I was so used to being a bad friend that when people started telling me what a good friend I was in sobriety, I thought they had gotten together behind my back to play a trick on me. “It’s so weird,” I thought. “They don’t even know each other.”
“You’re a really good person now and you’re gonna have to learn to deal with it,” said another friend. The self-concept, for me, lags behind the change and action. I was one way for so long. Even as I change, it’s hard to think of myself as this somewhat evolved individual. But it does come. It’s here now, or else I wouldn’t be able to write about it.
First I had to learn to become my own best friend. To have my own back, to stop judging and being so hard on myself. And then I became truly curious about others. As my life calmed down, as the storms became manageable, I was able to connect to my own heart, and then to the hearts of others. The less I desperately needed people, the more people came into my life that were less desperate. As I built my own boundaries, I learned to accept others. The friends that had stood by me the whole way – those relationships grew deeper and more reciprocal.

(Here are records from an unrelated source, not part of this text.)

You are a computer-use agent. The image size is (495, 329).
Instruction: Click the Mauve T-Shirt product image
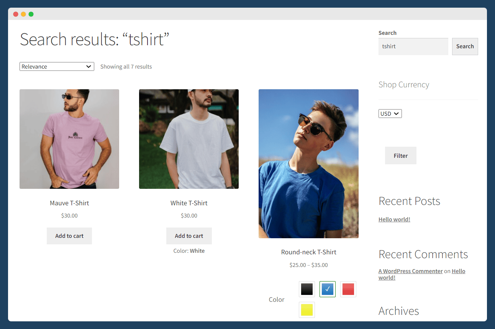click(69, 139)
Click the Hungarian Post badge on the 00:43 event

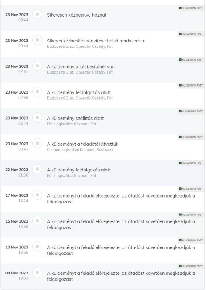click(x=191, y=137)
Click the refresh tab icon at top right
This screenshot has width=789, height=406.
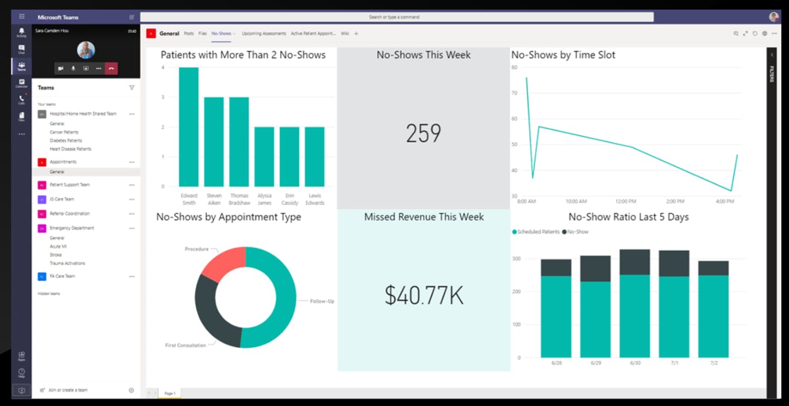point(755,34)
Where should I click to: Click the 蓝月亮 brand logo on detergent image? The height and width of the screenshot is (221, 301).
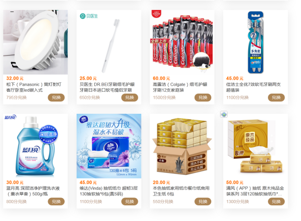(11, 117)
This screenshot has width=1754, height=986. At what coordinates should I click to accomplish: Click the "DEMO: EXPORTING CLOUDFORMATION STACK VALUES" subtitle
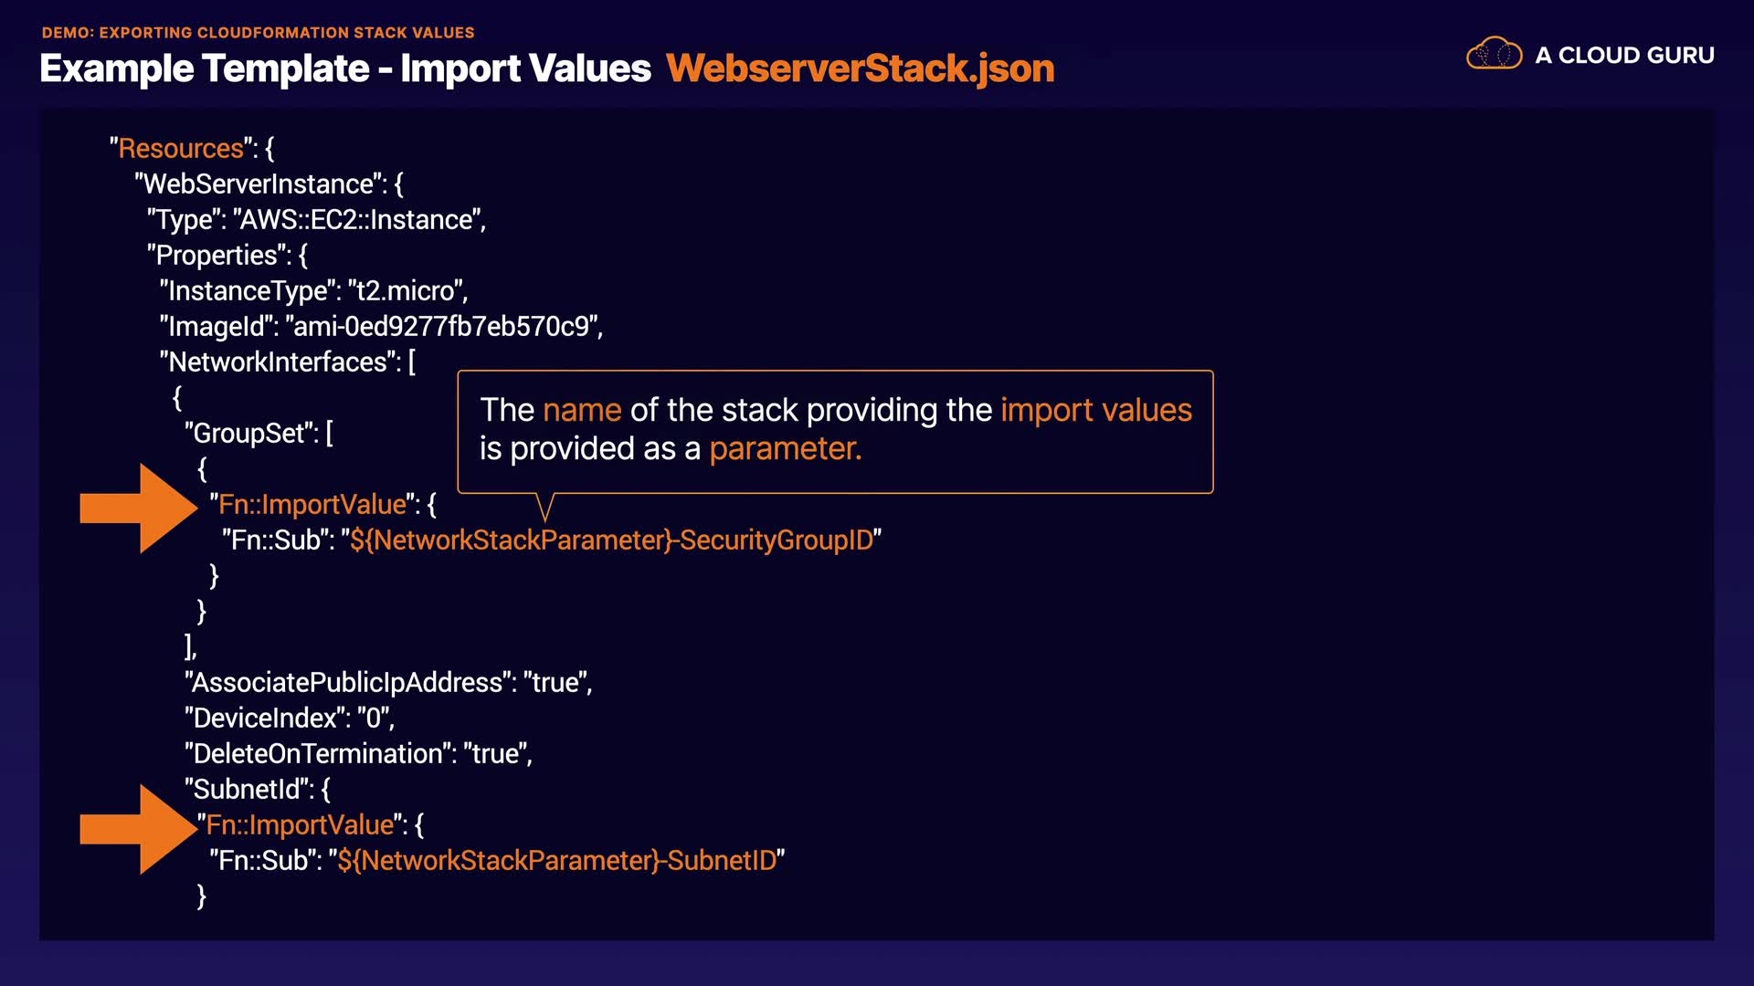pos(258,33)
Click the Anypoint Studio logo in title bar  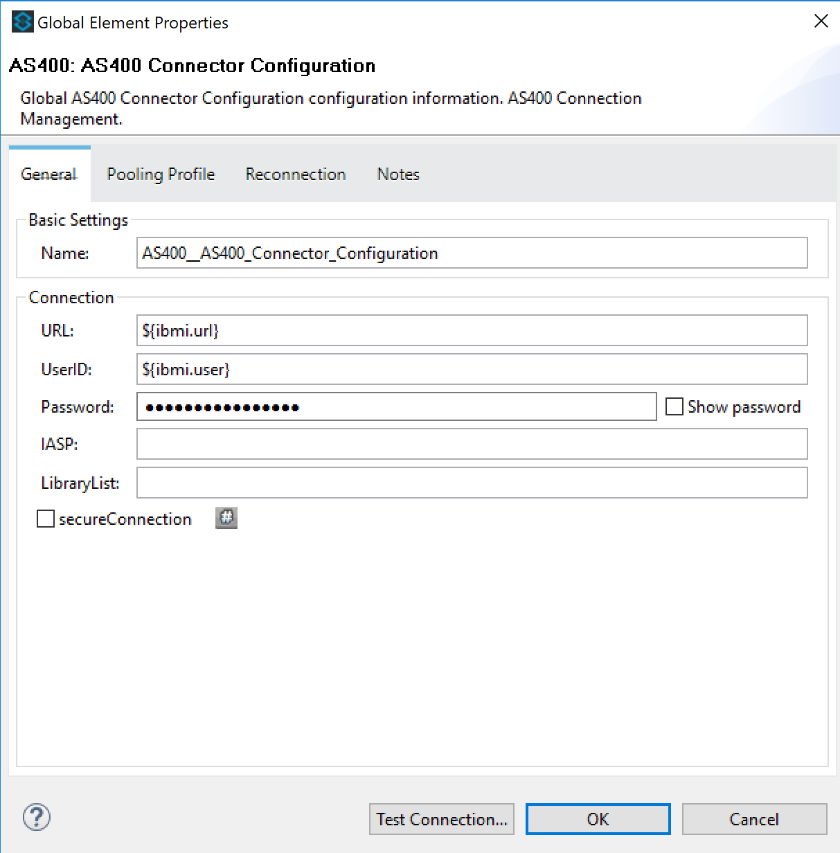pos(22,22)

I no longer kept track of favors because I learned to give what I could freely, without expectation, which meant I didn’t go as far out of my way for people, but I didn’t resent them for it either because I expected nothing in return except the joy of giving.
I have found my tribe, and I keep finding more of them, and my friendships and relationships continue to deepen and grow and I continue to be more interested in others than I ever have been before. I also am perfectly happy being completely alone. I have choices today and so much love.
And that? Is beyond my wildest dreams.